What Project Management Taught Me
Nowhere is this question more relevant than in project management. This field thrives on structure, method, and processes. We plan, we anticipate, we track progress.
Yet, increasingly, we hear about agility.
This popular method is not about throwing structure out the window. It’s about adapting to inevitable change. Projects rarely go exactly as planned. They evolve. They surprise us. They shift direction.
But beware: agility is not the enemy of rigor. True agility also requires discipline, structure, and intentional organization. Agility and rigor are not opposites — they complement each other.
The Key Difference: Principle vs. Procedure
So, how do we know if we’re being rigorous or rigid?
In my experience, there’s one decisive marker.
Project management often relies on formalized methods, standards, and best practices. These frameworks are valuable — they provide a common language and help avoid classic pitfalls.
But everything depends on how we apply them:
The rigid person follows the exact procedure, regardless of context.
The rigorous person respects the principle — but adapts the method to the situation, constraints, or project complexity.

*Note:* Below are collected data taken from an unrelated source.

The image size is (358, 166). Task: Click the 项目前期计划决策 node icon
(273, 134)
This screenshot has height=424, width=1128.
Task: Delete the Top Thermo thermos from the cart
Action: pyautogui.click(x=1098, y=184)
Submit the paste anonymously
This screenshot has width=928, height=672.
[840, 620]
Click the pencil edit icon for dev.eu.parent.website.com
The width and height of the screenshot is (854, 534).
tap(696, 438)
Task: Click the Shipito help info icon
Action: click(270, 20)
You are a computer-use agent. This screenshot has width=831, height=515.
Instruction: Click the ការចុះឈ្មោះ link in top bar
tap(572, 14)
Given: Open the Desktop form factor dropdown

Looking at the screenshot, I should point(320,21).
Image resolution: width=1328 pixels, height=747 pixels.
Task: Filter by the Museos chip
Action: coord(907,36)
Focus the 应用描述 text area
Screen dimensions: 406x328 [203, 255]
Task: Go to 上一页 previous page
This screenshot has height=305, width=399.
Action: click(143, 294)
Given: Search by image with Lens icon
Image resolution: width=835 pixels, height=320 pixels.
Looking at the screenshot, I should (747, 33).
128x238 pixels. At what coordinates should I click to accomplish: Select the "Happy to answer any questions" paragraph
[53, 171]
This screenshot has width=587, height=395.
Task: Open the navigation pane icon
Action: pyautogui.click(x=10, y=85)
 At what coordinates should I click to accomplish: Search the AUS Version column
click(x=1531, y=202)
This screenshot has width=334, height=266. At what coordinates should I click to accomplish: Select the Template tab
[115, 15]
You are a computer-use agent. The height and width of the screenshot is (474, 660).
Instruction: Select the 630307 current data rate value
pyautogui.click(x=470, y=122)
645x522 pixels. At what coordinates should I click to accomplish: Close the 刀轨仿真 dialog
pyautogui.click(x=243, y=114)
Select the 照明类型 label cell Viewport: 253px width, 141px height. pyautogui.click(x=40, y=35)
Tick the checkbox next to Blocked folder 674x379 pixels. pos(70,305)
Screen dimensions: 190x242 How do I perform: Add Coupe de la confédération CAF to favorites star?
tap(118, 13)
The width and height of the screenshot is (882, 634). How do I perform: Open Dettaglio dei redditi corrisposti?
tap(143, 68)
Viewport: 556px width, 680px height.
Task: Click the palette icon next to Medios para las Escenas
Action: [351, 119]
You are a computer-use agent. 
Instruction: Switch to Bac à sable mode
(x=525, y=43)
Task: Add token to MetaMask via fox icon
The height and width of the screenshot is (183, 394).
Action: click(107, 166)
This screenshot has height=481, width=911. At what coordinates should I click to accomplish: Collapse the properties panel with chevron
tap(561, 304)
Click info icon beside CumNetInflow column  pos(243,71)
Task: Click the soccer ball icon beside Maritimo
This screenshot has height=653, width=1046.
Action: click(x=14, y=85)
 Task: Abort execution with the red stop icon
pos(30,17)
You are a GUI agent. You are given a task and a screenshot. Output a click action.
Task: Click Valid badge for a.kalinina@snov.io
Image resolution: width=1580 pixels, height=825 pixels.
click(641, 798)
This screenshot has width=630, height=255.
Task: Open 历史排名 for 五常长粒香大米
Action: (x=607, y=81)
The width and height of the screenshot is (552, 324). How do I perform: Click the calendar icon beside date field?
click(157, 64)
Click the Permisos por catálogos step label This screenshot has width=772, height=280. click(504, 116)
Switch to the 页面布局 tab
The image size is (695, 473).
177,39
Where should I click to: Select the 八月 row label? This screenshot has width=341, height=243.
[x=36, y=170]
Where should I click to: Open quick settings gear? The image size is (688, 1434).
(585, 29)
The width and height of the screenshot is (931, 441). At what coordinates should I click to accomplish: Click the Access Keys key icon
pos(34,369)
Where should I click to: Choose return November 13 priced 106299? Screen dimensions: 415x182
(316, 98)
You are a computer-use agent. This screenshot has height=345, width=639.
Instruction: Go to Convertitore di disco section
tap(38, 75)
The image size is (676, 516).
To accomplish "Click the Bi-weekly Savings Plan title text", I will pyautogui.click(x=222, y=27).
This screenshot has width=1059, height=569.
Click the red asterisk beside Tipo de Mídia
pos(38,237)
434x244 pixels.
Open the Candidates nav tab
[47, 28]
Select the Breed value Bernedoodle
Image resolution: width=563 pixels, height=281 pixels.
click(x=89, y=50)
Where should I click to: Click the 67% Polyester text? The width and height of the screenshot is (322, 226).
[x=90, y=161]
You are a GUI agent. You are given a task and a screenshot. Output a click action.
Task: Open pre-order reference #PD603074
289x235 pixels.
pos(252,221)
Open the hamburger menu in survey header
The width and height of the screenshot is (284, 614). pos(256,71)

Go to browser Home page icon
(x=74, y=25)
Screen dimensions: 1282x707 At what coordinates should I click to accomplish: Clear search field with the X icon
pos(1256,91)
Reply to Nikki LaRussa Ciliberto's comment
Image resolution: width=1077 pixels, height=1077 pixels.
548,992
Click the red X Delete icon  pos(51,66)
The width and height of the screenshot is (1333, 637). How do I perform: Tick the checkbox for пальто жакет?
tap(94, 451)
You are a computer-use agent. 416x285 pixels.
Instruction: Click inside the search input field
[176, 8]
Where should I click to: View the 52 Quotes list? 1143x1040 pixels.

Take a basic principle: “Define a project before launching it.”Fair enough.
But the how varies greatly:
For a large, complex project, this may require a detailed scope, milestones, risk matrices, and formal documentation.
For a small, well-contained project, a one-pager or a simple kick-off meeting may do the trick.
In both cases, the principle — define before you act — is honored.But only the rigorous person knows how to adjust the form without betraying the intent. The rigid person, on the other hand, insists on the same procedure every time, even when it no longer fits.
Conclusion: Rigor ≠ Rigidity
Being rigorous is not about blindly following rules. It’s about understanding the purpose of those rules, and choosing how to apply them intelligently. It’s about being demanding without becoming inflexible.
In a world of constant change, true strength lies not in rigidity, but in the ability to stay structured while remaining adaptable.
So the real question is not:“Am I rigorous enough?”But rather:“Can I adjust my methods without losing sight of my principles?”